Wieso haben Sie nicht gleich mitgetippt?
Die mechanischen Schreibmaschinen waren viel zu laut. Die fertigen Manuskripte trugen wir dann auf Pfennigabsätzen durch die Setzerei vorbei an der Mettage zum Linotype-Menschen, der das alles noch einmal abtippte.
Mettage?
Der Umbruch, dort wurden die gesetzten Seiten zusammengebaut, die Überschriften per Handsatz hinzugefügt. Die Metteure waren große Künstler. Für das Korrekturlesen wurden Handabzüge gemacht. Es ist lustig, wenn man das heute erzählt. Einmal in der Woche war Redaktionsschluss, das war der Tag, auf den man hinlebte, die Nacht. Ich konnte mich gut einordnen in diese Abläufe.

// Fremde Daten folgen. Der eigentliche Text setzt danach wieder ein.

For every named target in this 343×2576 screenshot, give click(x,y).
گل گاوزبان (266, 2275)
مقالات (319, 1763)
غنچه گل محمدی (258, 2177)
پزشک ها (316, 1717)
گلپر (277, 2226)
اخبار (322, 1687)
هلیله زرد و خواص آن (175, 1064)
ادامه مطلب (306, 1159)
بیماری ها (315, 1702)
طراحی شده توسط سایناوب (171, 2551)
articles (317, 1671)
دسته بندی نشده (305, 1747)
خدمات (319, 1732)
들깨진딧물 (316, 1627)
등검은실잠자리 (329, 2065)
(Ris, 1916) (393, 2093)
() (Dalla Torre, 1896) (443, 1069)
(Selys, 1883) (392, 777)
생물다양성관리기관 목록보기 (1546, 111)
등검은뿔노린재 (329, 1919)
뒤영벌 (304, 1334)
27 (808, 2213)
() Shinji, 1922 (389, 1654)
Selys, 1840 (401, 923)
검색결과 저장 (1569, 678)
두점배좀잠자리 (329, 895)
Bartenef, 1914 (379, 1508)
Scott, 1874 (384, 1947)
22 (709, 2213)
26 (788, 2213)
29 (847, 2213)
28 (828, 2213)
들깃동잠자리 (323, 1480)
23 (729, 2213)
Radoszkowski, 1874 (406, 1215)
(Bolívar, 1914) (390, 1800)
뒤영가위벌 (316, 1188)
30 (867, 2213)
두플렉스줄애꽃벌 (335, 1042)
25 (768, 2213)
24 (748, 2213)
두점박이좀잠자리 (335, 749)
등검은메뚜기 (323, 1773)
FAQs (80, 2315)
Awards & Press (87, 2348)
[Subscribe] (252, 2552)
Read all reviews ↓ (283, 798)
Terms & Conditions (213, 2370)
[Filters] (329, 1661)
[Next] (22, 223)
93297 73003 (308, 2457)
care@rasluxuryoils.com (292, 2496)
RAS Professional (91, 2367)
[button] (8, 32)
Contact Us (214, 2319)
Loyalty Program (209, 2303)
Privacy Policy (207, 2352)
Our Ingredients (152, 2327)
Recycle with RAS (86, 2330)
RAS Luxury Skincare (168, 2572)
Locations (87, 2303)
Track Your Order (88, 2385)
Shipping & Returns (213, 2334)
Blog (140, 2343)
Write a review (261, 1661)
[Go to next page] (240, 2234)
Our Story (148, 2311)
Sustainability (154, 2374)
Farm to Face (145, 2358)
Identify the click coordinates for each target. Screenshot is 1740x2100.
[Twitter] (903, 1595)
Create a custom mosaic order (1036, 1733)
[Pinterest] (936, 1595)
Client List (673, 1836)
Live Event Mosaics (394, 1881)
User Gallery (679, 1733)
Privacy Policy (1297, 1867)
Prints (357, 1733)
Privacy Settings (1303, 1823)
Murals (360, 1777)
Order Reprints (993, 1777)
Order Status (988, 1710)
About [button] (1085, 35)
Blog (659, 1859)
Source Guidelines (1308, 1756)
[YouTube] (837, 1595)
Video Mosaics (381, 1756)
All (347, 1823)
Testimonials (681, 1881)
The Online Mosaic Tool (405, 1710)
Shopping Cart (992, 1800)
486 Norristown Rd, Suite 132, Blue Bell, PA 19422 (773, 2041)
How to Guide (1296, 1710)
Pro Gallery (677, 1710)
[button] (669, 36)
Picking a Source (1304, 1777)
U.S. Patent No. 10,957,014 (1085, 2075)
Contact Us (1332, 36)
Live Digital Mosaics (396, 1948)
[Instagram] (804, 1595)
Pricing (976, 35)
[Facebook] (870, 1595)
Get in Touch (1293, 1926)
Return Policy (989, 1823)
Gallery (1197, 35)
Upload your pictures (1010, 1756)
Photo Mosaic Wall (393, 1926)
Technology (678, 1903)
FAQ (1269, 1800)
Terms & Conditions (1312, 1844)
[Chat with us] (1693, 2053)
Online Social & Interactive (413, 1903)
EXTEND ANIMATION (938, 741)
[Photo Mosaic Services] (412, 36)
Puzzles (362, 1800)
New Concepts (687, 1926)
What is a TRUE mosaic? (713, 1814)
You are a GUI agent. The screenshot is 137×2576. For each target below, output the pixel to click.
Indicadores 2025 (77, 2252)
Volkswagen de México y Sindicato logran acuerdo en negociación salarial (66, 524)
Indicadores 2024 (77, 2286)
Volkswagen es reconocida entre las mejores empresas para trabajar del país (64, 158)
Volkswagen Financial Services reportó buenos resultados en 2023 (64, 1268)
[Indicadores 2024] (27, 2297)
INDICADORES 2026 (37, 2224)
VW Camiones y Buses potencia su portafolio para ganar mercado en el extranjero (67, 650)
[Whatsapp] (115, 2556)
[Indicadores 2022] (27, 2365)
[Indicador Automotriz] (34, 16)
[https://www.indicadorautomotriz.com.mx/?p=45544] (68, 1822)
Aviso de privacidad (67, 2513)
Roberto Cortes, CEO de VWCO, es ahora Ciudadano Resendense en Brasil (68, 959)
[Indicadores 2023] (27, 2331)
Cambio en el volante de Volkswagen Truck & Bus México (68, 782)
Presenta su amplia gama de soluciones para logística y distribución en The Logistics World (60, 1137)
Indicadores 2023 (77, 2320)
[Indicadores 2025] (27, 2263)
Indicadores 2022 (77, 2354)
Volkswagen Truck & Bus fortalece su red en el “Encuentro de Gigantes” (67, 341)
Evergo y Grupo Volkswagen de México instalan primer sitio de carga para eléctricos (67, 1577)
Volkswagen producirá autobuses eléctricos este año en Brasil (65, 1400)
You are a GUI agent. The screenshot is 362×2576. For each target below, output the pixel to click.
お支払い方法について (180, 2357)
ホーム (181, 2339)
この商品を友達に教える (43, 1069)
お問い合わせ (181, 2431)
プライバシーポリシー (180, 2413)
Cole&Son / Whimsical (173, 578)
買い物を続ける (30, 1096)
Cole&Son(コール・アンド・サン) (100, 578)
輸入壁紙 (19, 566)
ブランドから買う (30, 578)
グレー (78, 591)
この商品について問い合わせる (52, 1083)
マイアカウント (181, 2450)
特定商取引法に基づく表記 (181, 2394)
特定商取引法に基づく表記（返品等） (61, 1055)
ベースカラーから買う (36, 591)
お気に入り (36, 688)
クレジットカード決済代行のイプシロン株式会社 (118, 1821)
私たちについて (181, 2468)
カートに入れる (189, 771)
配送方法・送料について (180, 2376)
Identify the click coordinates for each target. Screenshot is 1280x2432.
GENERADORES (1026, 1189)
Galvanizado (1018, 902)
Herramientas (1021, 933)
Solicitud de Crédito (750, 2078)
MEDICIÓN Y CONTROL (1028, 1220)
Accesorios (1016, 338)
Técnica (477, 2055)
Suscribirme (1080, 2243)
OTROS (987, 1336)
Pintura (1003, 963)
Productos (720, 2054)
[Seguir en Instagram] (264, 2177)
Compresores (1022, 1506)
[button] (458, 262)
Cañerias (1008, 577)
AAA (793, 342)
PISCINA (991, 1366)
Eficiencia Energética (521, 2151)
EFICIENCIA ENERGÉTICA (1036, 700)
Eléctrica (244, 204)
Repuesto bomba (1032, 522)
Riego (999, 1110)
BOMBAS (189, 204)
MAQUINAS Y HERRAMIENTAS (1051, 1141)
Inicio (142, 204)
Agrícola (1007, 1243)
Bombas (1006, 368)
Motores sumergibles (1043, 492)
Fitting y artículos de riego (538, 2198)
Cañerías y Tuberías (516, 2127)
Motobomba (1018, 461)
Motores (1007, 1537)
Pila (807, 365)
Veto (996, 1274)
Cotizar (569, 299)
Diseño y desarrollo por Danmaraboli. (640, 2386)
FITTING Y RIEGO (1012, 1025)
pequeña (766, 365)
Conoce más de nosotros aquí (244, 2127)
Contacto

Auch über das Tippen hinaus?
Mittwoch früh wurde Korrektur gelesen. Eigentlich Redakteurssache, aber wenn man interessiert war und sich ein bisschen reindrängelte, hat niemand einen rausgeschmissen. Mich jedenfalls nicht. Wenn ein Telefon klingelte, musste ich natürlich laufen. Aber das Witzigste, fällt mir gerade ein, was heute noch auf mich zurückzuführen ist, ist die Käsekonferenz.
Die Käsekonferenz?
Am Freitagnachmittag ist bei der Zeit die große Konferenz, und unsere politischen Redakteure wollten sich davor immer intern absprechen. Das geschah zur Mittagszeit, und da hatten sie immer Hunger. Also habe ich in der Lebensmittelabteilung bei Karstadt gegenüber vom Pressehaus Käse eingekauft. Das fing in den Jahren erst an, dass man hier gute französische und italienische Käsesorten bekam. Dazu Baguettebrot, manchmal Beefhack. Das habe ich denen serviert, und so hieß diese Vorbesprechung Käsekonferenz. Heißt sie heute noch, ein Fachbegriff. Ist das nicht süß?
Aber Sie haben den Käse nicht auch noch spendiert.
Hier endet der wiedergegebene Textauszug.